Image Source : mayonews.ie
Lantas, berapa jumlah ideal untuk pilihan produk? Sebenarnya tidak ada patokan pasti dalam penentuan pilihan produk, karena setiap produk memiliki karakteristik masing-masing. Ini adalah hal yang perlu di riset sendiri, karena kita sendiri yang mengetahui karakteristik dari produk yang kita jual. Ada beberapa tips untuk menentukan jumlah pilihan produk, yaitu :
- Fokus Pada Satu Target Pasar
Kita dapat mengincar salah satu golongan untuk dijadikan target pasar. Untuk memilih target yang sesuai bisa dengan berbagai cara, bisa dengan membagi target menjadi beberapa bagian karakteristik tertentu yang relevan dengan produk yang dijual, setelah itu kita bisa menentukan segmen pasar yang dijadikan target, kenalin mereka lebih dekat, analisa kebutuhan dan keinginan kemudian fokus dengan produk yang telah dianalisa.
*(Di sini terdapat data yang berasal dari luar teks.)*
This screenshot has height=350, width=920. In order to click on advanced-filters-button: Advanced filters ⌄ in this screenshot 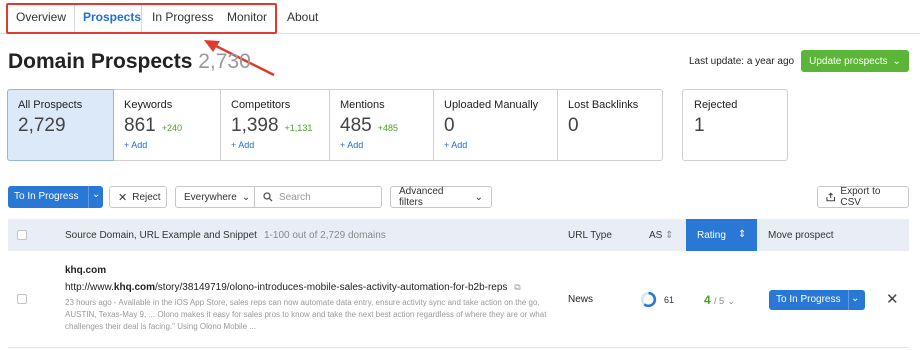, I will do `click(441, 197)`.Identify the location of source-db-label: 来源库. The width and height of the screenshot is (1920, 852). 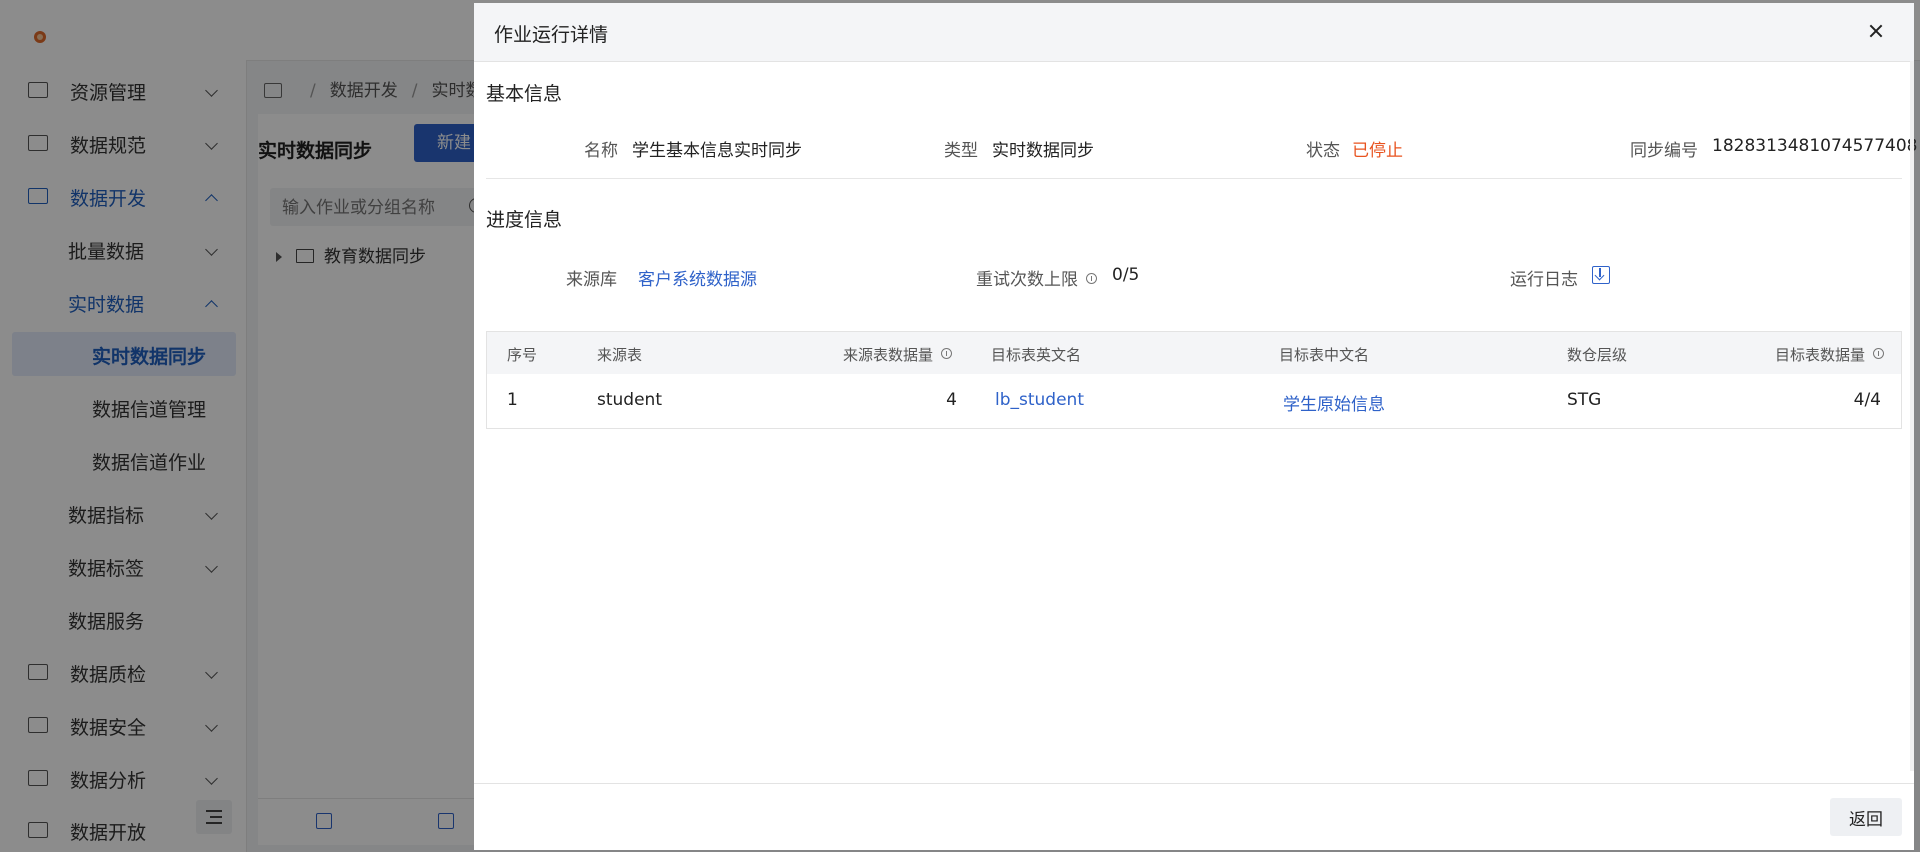
(592, 280).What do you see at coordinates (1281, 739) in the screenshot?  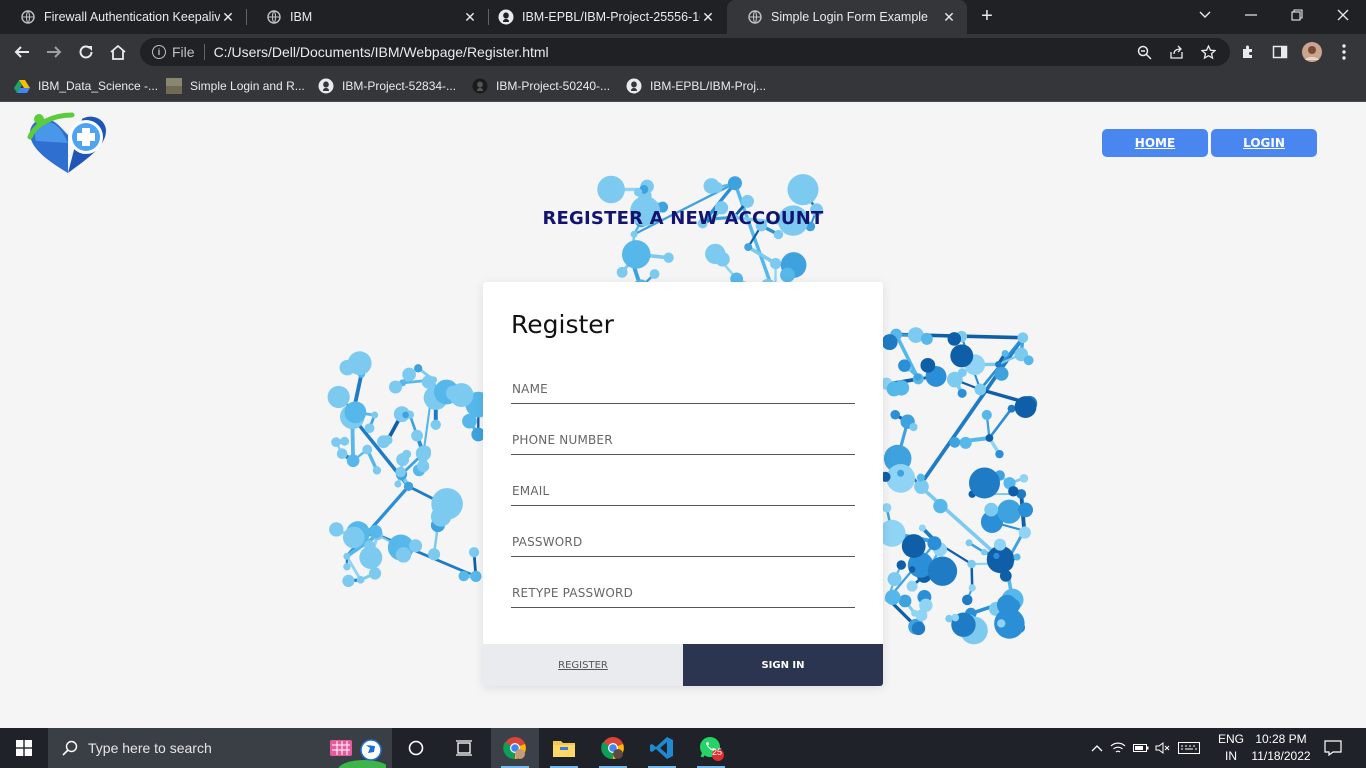 I see `clock-time: 10:28 PM` at bounding box center [1281, 739]. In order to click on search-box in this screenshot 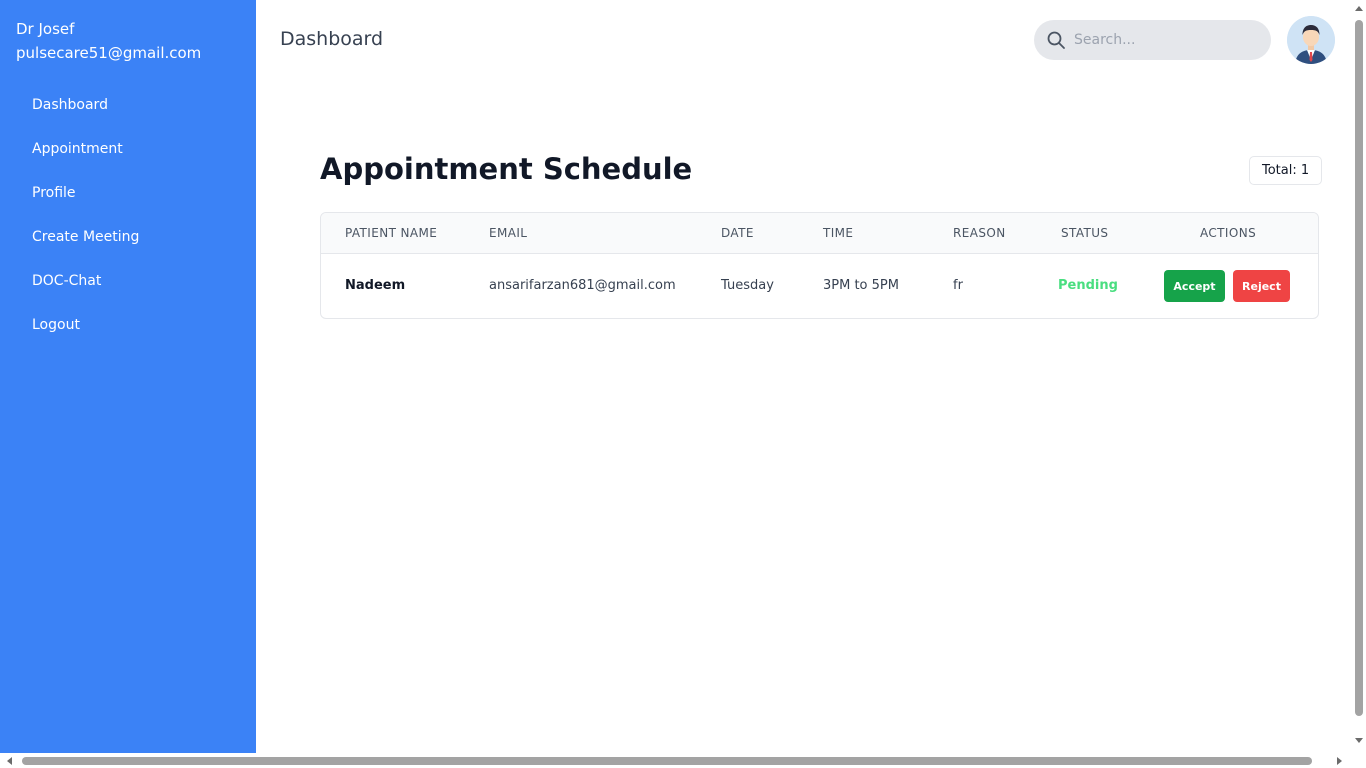, I will do `click(1152, 40)`.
Dengan cara seperti itu, kita tidak perlu repot untuk membuat beberapa varian produk yang dapat memenuhi keinginan dari berbagai konsumen. Cukup membuat varian yang profitable.
- Membuat Produk Signature
Menentukan menu andalan yang menjadi ciri khas dari produk yang kita jual. Hal ini dilakukan agar pembeli dapat menentukan pilihan lebih cepat karena ada rekomendasi dari tokonya sendiri.
- Membatasi Varian Produk
Kita dapat membuat varian produk dengan perbedaan yang menjadi ciri khas dari varian tersebut, karena salah satu yang membuat konsumen bingung dalam memilih produk adalah ketika setiap produk yang memiliki penawaran yang tidak jauh beda dengan yang lainnya. Oleh karena itu, penting kita mengetahui karakteristik dari varian produk yang kita jual.
Setelah kita mengetahui mengenai Paradox of Choice, kita pasti berpikir bahwa menentukan jumlah pilihan produk memang tidak mudah, namun kalau kita sudah menemukan komposisi yang pas, maka hal itu bisa menjadi peluang bisnis yang lebih besar. Kira-kira berapa varian yang akan dikembangkan dalam produkmu? Hal ini pastinya bisa dijawab dari diri kita sendiri setelah kita mengetahui target pasar dan karakteristik dari produk serta variannya.